Despite the existence of dedicated objects that cater to all our basic scoping, plotting, and metering needs, the use of simpler and less sophisticated GUI elements is to be considered sometimes because of their characteristic crudeness, which may be just what we are after for certain projects. As in the previous example, we can manually set the value of almost all GUI objects, and that being so, we can exploit them accordingly to design imaginative, uncanny visualizers. For example, we could make the previous code appropriate so that it monitors both the values as well as the distance between any two consecutive adjacent entries in our dataset using RangeSliders
:
updateSliders = fork{loop{ sliders.do{ arg item, i; { var value; // store current and previous values in an array and sort it so that the smaller number is always the first value = [dataset[i][index-1], dataset[i][index]].sort; // set each RangeSlider's value item.setSpan(value[0],value[1]); }.defer; }; if ( index < 1000) {index = index + 1;} {index = 0; }; // increment 0.1.wait; // sliders will be updated every 0.1 seconds }};
After having discussed all major built-in signal visualizers in SuperCollider, it is trivial to combine them in a singleton visualizer.
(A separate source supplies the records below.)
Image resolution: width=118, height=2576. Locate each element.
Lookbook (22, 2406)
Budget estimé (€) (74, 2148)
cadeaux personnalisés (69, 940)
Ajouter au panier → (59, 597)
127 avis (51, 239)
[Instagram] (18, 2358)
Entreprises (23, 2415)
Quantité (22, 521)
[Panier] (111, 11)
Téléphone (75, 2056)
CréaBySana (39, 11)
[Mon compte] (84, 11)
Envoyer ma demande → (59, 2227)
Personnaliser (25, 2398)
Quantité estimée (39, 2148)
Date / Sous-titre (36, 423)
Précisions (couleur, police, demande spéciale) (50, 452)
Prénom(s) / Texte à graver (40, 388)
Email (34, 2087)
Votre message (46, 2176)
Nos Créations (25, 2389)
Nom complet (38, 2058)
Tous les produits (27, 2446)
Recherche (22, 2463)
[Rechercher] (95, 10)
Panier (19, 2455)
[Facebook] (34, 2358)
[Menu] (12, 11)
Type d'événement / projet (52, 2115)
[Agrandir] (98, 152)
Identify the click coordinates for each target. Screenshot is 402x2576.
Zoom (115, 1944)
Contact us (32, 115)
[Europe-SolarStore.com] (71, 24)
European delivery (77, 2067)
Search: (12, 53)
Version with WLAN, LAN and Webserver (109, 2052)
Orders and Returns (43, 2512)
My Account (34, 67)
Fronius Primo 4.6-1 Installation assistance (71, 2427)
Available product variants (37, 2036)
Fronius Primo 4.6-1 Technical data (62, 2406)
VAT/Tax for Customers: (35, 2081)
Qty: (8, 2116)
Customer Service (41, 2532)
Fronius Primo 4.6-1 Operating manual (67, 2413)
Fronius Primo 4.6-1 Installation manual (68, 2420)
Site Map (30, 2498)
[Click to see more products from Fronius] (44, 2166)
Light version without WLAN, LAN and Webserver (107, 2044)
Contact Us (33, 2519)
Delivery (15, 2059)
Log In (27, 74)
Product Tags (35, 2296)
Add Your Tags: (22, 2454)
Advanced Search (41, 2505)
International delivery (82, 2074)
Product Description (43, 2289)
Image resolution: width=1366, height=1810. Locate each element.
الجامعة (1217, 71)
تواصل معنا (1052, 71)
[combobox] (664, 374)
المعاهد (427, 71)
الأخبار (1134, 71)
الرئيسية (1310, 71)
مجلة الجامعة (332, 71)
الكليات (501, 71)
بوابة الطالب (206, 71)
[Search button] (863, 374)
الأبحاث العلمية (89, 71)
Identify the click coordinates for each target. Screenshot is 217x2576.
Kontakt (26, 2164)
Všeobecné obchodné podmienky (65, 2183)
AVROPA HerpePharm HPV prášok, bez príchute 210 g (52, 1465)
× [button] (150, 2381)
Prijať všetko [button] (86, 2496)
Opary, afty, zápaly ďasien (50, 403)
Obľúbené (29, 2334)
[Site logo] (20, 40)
Nonetheless, the server inconsistency of ScopeView
and FreqScopeView
is an obstacle not easy to surpass. Since it is probably a matter of time before a future version of SuperCollider solves this problem, it does make sense to attempt it, even if only for educational reasons. The code for MyFancyStereoScopeClass
is given online. We have to save it onto a file with the .sc
extension, copy it into our extensions folder (which can be always retrieved by evaluating Platform.userAppSupportDir
), and recompile the SuperCollider's Class
library before we can use it as shown in the following code snippet:
( // MyfancyStereoScope Example Server.default.waitForBoot({ // wait for server to boot MyFancyStereoScope.new(); {[Saw.ar(400), Saw.ar(402)]}.play(a) }) )
If all scopes were functional, our custom stereo scope would appear as shown in the following screenshot:

In this chapter we have learned how to design simple as well as more advanced visualizers in order to plot, scope, or meter audio signals and normalized numerical data in various ways. Hitherto, we have implemented custom spectrum, phase and waveform scopes, signal and dataset plotters, meters, and even nonstandard visualizers using a wide range of objects and methodologies. However, before advancing onto designing even more sophisticated techniques, we need to elaborate on the visual aspects of signals themselves so that they both sound and look interesting enough to scope.
In the next chapter, in particular, we will deal with waveform synthesis and discuss a series of techniques to synthesize appropriate waveforms.